Recommended Heartbeat Settings:

  • Default (30s): Works well with most firewalls/proxies (typically timeout after 60-120s of inactivity)
  • Aggressive (15s): Very strict networks with short idle timeouts
  • Relaxed (60s): Internal networks with no firewall restrictions (not recommended for production)
  • Never disable: Heartbeat is critical for connection health - always keep enabled

WebRTC Configuration

Controls WebRTC connections for manual device sessions, including browser disconnect handling and reconnection support.
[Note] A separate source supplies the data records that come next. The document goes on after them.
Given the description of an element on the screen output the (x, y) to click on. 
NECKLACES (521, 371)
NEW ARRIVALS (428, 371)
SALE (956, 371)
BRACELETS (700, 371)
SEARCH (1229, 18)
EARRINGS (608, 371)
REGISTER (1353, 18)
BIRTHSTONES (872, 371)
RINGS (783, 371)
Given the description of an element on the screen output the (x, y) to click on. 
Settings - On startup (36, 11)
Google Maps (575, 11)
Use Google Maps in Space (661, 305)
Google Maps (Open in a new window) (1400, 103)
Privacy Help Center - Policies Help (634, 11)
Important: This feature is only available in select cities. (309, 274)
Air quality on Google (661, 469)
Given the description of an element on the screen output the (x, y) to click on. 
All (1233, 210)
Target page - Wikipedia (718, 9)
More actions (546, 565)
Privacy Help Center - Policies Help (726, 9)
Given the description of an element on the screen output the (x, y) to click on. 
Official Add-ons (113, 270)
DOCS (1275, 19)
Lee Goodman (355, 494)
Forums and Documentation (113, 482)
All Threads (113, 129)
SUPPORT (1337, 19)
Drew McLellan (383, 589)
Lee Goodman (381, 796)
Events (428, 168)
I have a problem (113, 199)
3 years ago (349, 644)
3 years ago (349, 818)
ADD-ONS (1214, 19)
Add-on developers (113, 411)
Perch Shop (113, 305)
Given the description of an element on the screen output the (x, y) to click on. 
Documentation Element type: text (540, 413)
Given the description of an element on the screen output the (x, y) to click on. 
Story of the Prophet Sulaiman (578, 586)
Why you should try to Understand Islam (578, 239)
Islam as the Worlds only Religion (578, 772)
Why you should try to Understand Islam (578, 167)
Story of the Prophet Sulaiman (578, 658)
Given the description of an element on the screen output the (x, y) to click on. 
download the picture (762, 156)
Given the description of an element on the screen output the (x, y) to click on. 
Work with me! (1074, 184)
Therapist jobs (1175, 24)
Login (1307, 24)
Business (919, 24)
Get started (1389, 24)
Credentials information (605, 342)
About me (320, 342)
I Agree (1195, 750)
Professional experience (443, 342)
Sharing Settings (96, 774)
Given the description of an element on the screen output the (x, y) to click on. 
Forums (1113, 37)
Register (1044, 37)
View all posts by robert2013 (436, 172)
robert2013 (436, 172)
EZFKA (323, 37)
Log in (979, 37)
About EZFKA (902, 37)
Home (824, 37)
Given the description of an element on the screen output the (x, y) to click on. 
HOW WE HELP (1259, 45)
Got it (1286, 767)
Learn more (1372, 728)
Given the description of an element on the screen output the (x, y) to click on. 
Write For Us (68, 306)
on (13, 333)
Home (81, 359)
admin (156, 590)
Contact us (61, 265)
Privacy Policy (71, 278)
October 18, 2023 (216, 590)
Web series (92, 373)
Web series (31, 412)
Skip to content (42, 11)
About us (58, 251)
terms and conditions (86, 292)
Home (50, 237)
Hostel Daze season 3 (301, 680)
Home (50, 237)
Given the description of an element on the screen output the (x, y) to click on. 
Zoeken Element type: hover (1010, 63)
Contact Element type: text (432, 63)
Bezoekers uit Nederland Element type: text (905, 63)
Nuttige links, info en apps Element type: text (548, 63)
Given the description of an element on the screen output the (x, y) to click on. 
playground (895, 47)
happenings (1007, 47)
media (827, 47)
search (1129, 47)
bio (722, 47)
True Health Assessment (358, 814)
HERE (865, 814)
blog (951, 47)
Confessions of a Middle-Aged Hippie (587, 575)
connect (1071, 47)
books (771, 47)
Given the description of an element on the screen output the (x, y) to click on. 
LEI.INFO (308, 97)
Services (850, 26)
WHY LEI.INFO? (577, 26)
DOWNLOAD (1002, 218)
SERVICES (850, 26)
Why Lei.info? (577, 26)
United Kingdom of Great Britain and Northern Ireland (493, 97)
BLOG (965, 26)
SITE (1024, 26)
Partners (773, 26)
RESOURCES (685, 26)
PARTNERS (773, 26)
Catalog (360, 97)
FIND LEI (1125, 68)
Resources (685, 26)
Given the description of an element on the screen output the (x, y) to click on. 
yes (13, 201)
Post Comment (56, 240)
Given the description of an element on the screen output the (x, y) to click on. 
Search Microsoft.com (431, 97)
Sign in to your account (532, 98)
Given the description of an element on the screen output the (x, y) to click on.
Field Type Default Description
browserDisconnectTimeout number 30000 Grace period in milliseconds before terminating session after browser disconnect (default: 30 seconds). During this period, users can reconnect to their session without losing their work.
allowSessionReconnection boolean true Whether to allow session reconnection within grace period (default: true). Set to false to immediately terminate sessions on browser disconnect instead of waiting for the grace period.

Session Idle Timeout

Controls automatic termination of idle manual sessions to free up devices for other users.

Why It's Needed:

Manual sessions (live device control via the web UI) can be left open accidentally when users:

  • Close their browser without properly ending the session
  • Walk away from their desk and forget to release the device
  • Lose network connectivity without the browser being able to send a disconnect signal

Without idle timeout:

  • Devices would remain locked indefinitely
  • Other users wouldn't be able to access those devices
  • Resources would be wasted on abandoned sessions

How It Works:

  1. Activity Tracking: The frontend tracks user activity (mouse, keyboard, touch, scroll)
  2. Heartbeat: Every 30 seconds, the frontend sends a heartbeat to the hub
  3. Warning: 30 seconds before timeout, a warning popup appears with a countdown
  4. Termination: If no activity, the session is automatically terminated
  5. Backend Safety Net: The hub also monitors heartbeats and terminates orphaned sessions

Current Settings:

Component Setting Value Description
Frontend idleTimeoutMs 300000 (5 min) Time of inactivity before session termination
Frontend Warning popup 4 min 30 sec Warning appears 30 seconds before timeout
Backend orphanedThresholdMs 300000 (5 min) Backend safety net for missed heartbeats
Backend checkIntervalMs 60000 (60 sec) How often backend checks for orphaned sessions

User Experience:

  1. User is inactive for 4 minutes 30 seconds → Warning popup appears with 30-second countdown
  2. User clicks "Continue Session" → Timer resets, session continues
  3. User doesn't respond within 30 seconds → Session is terminated, user is redirected to home

Note: This idle timeout only applies to manual sessions (live device control). Automation sessions use Appium's newCommandTimeout capability instead, which defaults to 60 seconds but can be configured per-session.